::: Data

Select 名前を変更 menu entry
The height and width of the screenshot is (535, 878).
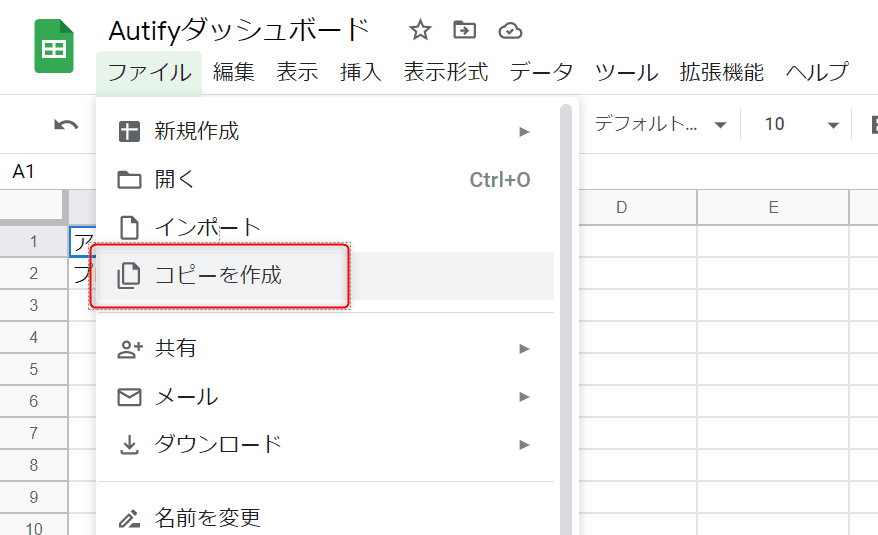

::::::
::: Data

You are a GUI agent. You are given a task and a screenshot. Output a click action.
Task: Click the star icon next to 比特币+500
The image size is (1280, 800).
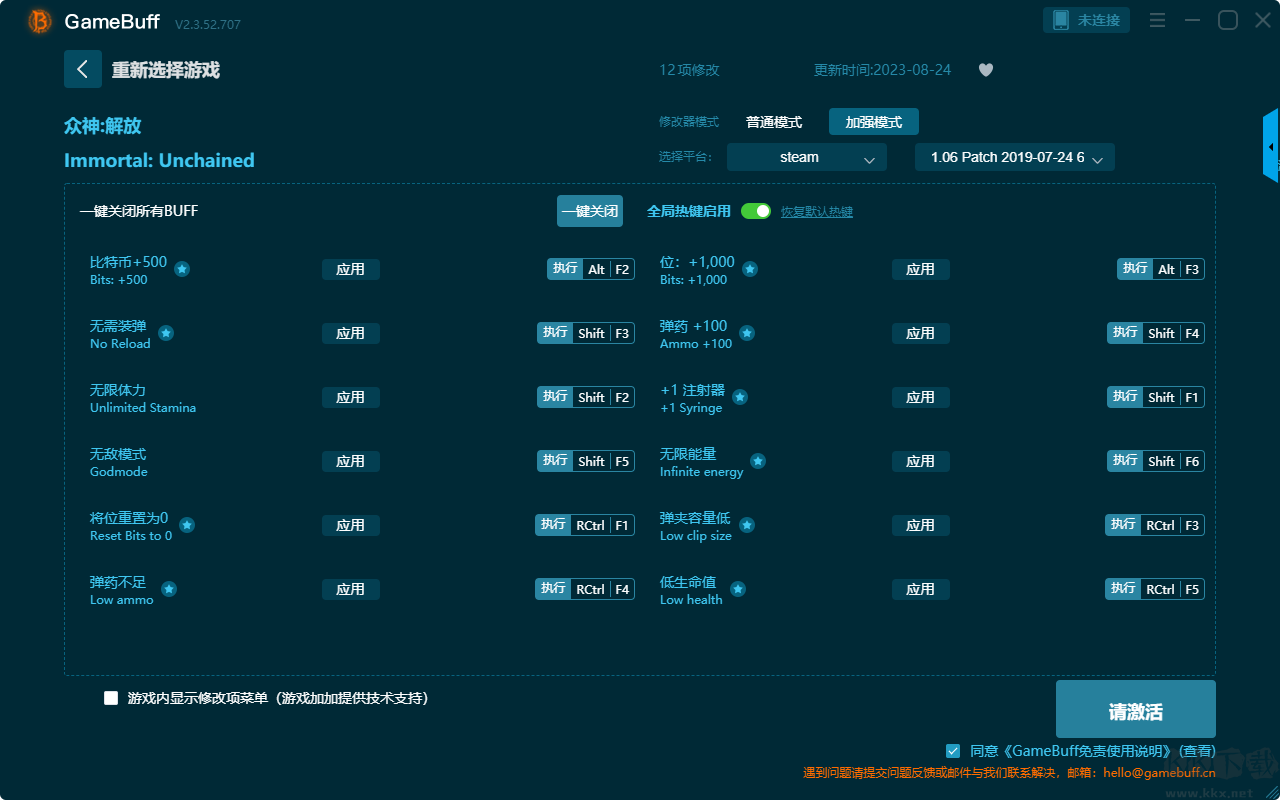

::::::
::: Data

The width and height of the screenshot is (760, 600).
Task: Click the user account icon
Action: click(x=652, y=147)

::::::

*Task objective*
Everything in the material above from the line that has "You are a GUI" through the line that has "The image size is (1280, 800)." must be duplicated exactly, with no other lines given.

*Answer for the task*
You are a GUI agent. You are given a task and a screenshot. Output a click action.
Task: Click the star icon next to 比特币+500
The image size is (1280, 800).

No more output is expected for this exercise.